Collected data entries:
####################

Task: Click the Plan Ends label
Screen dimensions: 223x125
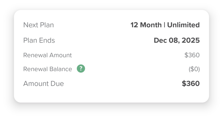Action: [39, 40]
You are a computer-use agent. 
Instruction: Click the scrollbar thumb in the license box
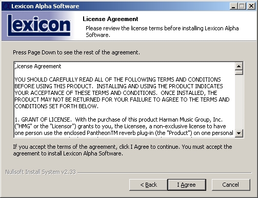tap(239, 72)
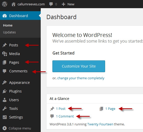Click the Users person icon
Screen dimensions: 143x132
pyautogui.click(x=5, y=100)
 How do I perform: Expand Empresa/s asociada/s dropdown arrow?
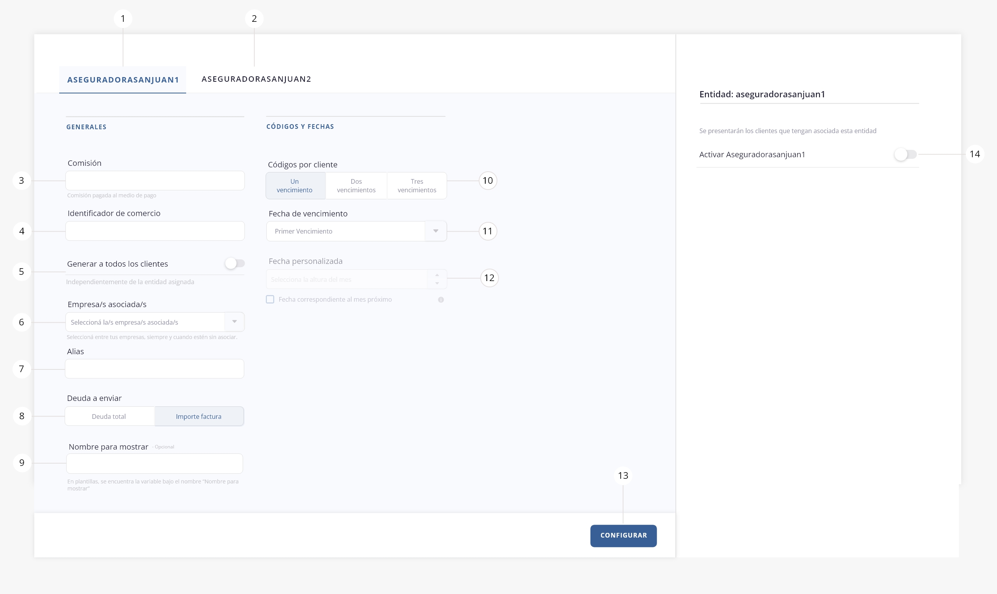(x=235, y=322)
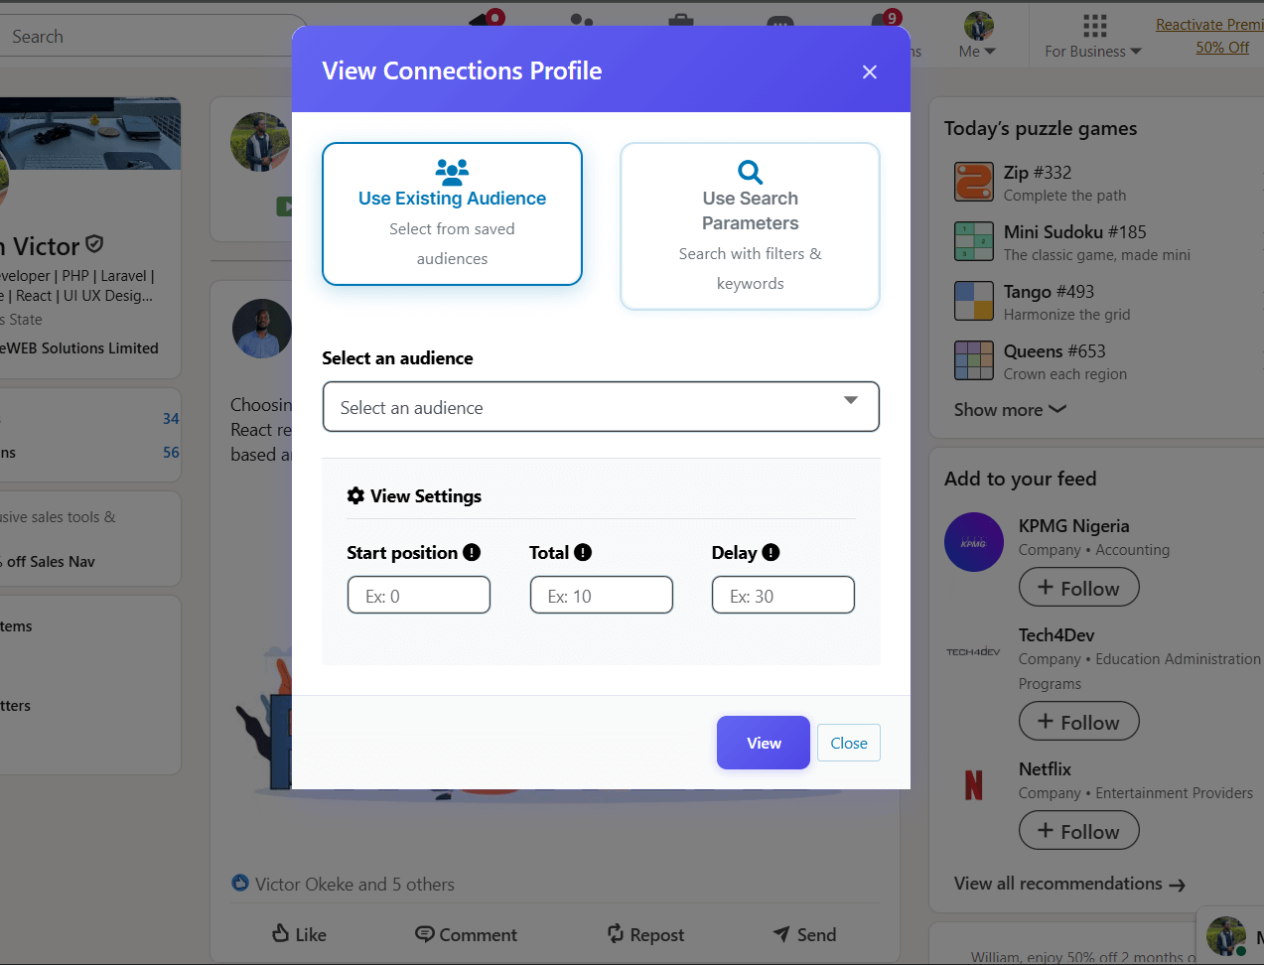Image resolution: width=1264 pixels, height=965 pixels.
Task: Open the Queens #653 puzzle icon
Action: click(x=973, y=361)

####################

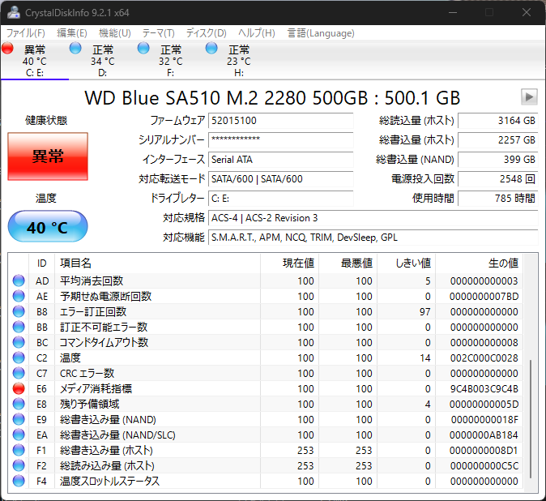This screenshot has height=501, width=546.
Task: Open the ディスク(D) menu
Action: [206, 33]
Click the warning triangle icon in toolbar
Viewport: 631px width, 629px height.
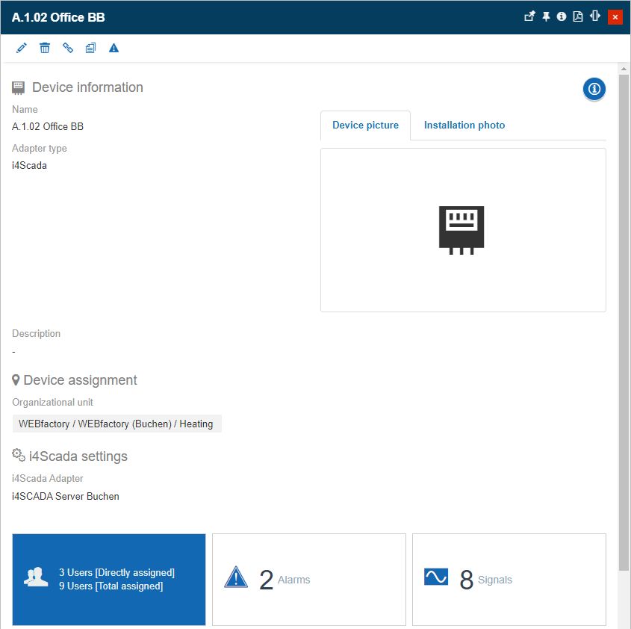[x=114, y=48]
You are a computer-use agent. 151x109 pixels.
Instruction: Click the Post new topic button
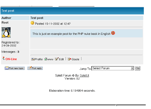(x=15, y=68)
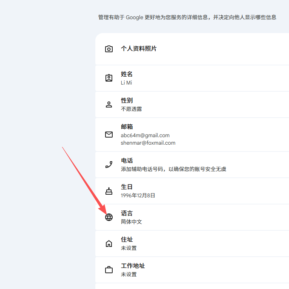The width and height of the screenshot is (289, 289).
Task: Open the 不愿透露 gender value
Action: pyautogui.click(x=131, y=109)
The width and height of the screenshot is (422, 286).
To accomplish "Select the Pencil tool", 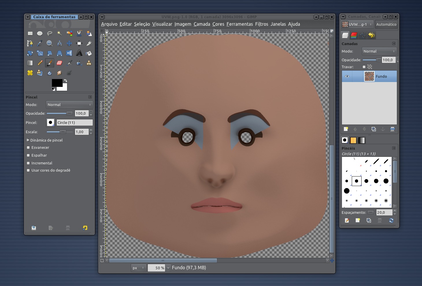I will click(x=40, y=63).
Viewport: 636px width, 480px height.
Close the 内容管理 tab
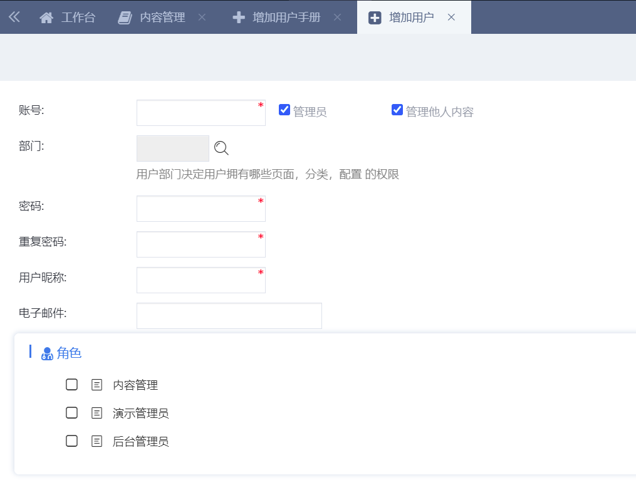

####################

Return every line of the records above that contains the string "Viewport". Treat the match as case-sensitive.

Answer below:
Viewport: 631px width, 629px height.
Viewport: 636px width, 480px height.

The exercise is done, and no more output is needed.